═════ PASSAGE PROVIDED ═════

Background on Suspension of Deportation
Since 1940, Congress has allowed the Attorney General to grant lawful status
to certain aliens who, though not lawfully admitted for permanent residency, have
established deep roots here. As first enacted, the Attorney General could suspend the
deportation of aliens who could show 5 years of good moral character and
prospective "serious economic detriment" to lawfully present members of their
immediate families. However, several classes of aliens were ineligible, and Congress
retained power to overturn relief by resolution.
Over time, Congress has changed the basic eligibility rules for suspension of
deportation, the classes of ineligible aliens, and the role of Congress. As enacted, the
Immigration and Nationality Act of 1952 (INA) expanded potential eligibility by
See CRS Report 97-810, Central American Asylum Seekers: Impact of 19961
allowing relief premised on hardship to the prospective deportee and by shortening
the list of ineligible groups, but relief could only be granted if both the Attorney
General and Congress acted. The lists of ineligible groups for suspension under the
INA, which still is our primary immigration statute, subsequently were amended
further. Also, the Supreme Court has precluded congressional participation in
individual suspension cases.
IIRIRA Revisions of Hardship Relief
New Name, New Standards
IIRIRA broadly revised the rules for removing aliens who violate immigration
law. Among its changes, IIRIRA consolidates what were formerly separate
"exclusion" and "deportation" procedures into a single "removal" process. Within
the new removal process, long-term undocumented residents are subjected to tighter
standards for obtaining hardship relief than previously existed for such relief under
Before IIRIRA, suspension of deportation could be granted to an alien who had
been physically present for 7 years, who had had good moral character, and whose
deportation would result in extreme hardship to the alien or to the alien's citizen or
permanent resident spouse, child, or parent. Stricter standards -- 10 years' presence
and "exceptional and extremely unusual hardship" -- existed for aliens who were
deportable on certain criminal, fraud, or security grounds, while eased standards
existed for certain abused spouses and children.
IIRIRA tightened standards for suspension of deportation and made it part of a
new remedy called "cancellation of removal." The new "suspension" remedy permits
the Attorney General to cancel the removal of an alien who has been physically
present at least 10 years, has had good moral character, has not been convicted of a
crime that makes the alien removable, and whose removal would result in
exceptional and extremely unusual hardship to the alien's permanent resident or
citizen spouse, parent, or child. Thus, IIRIRA (1) generally adopts the stricter 10-
year presence and "exceptional and extremely unusual hardship" standards (except
for abused aliens), (2) eliminates prospective hardship to the alien as a basis for
relief, and (3) disqualifies most criminal aliens (previously, criminal conviction was
relevant only as it bore on "good moral character" -- e.g., aliens convicted at any time
of an "aggravated felony" could not be found to possess "good moral character").

═════ DATA PROVIDED ═════

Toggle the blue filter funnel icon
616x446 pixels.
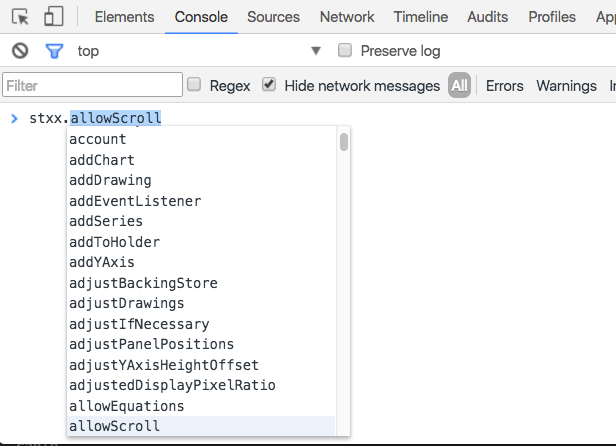tap(54, 51)
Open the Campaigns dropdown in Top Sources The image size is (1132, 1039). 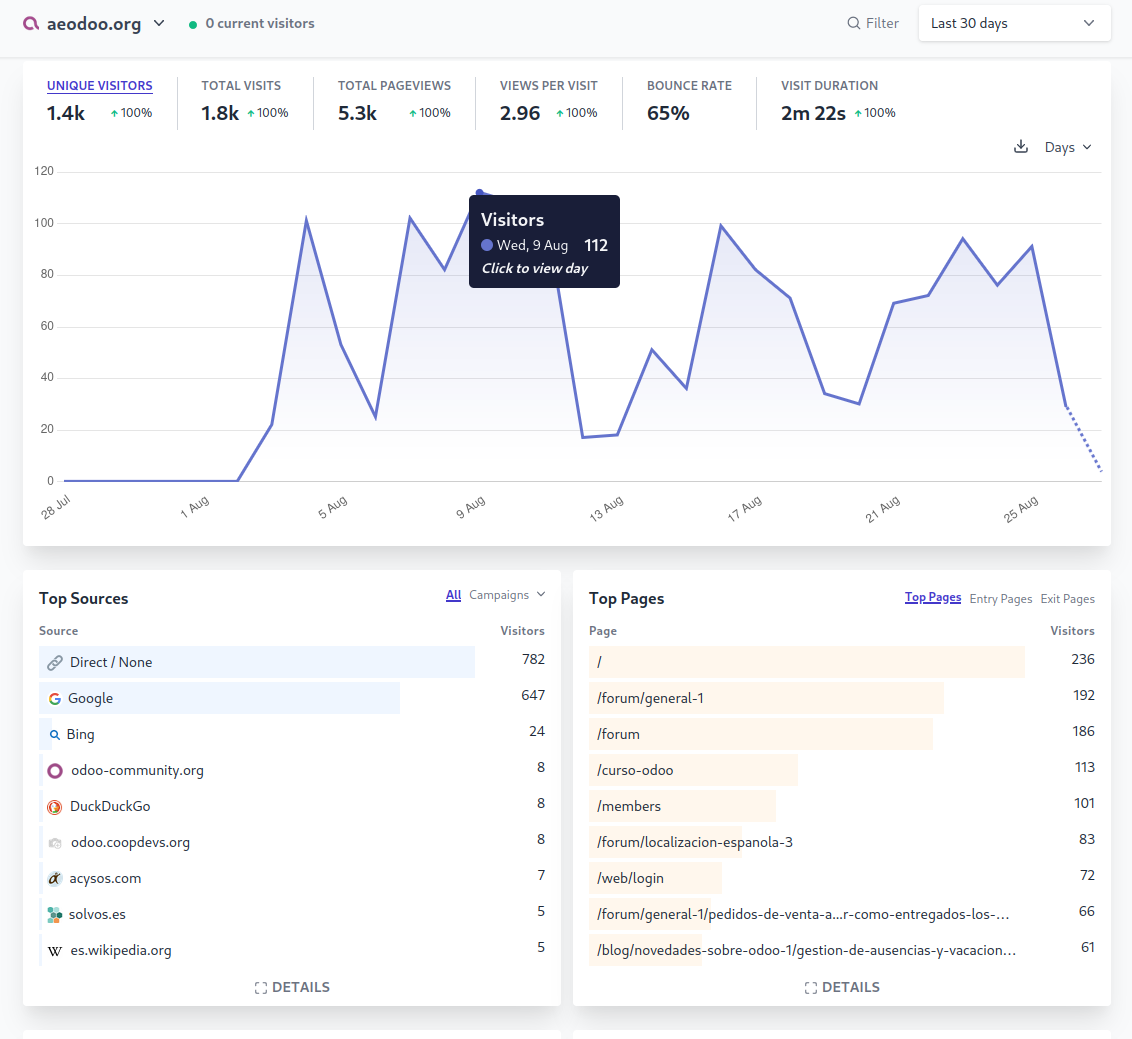coord(507,595)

═════

§ YOUR TASK:
Reproduce the passage on suspension of deportation starting with "Background on Suspension" and going on through "relief by resolution.", swapping "deep roots" for "strong ties". Rely on the passage on suspension of deportation alone.

§ ANSWER FOR THIS EXERCISE:
Background on Suspension of Deportation
Since 1940, Congress has allowed the Attorney General to grant lawful status
to certain aliens who, though not lawfully admitted for permanent residency, have
established strong ties here. As first enacted, the Attorney General could suspend the
deportation of aliens who could show 5 years of good moral character and
prospective "serious economic detriment" to lawfully present members of their
immediate families. However, several classes of aliens were ineligible, and Congress
retained power to overturn relief by resolution.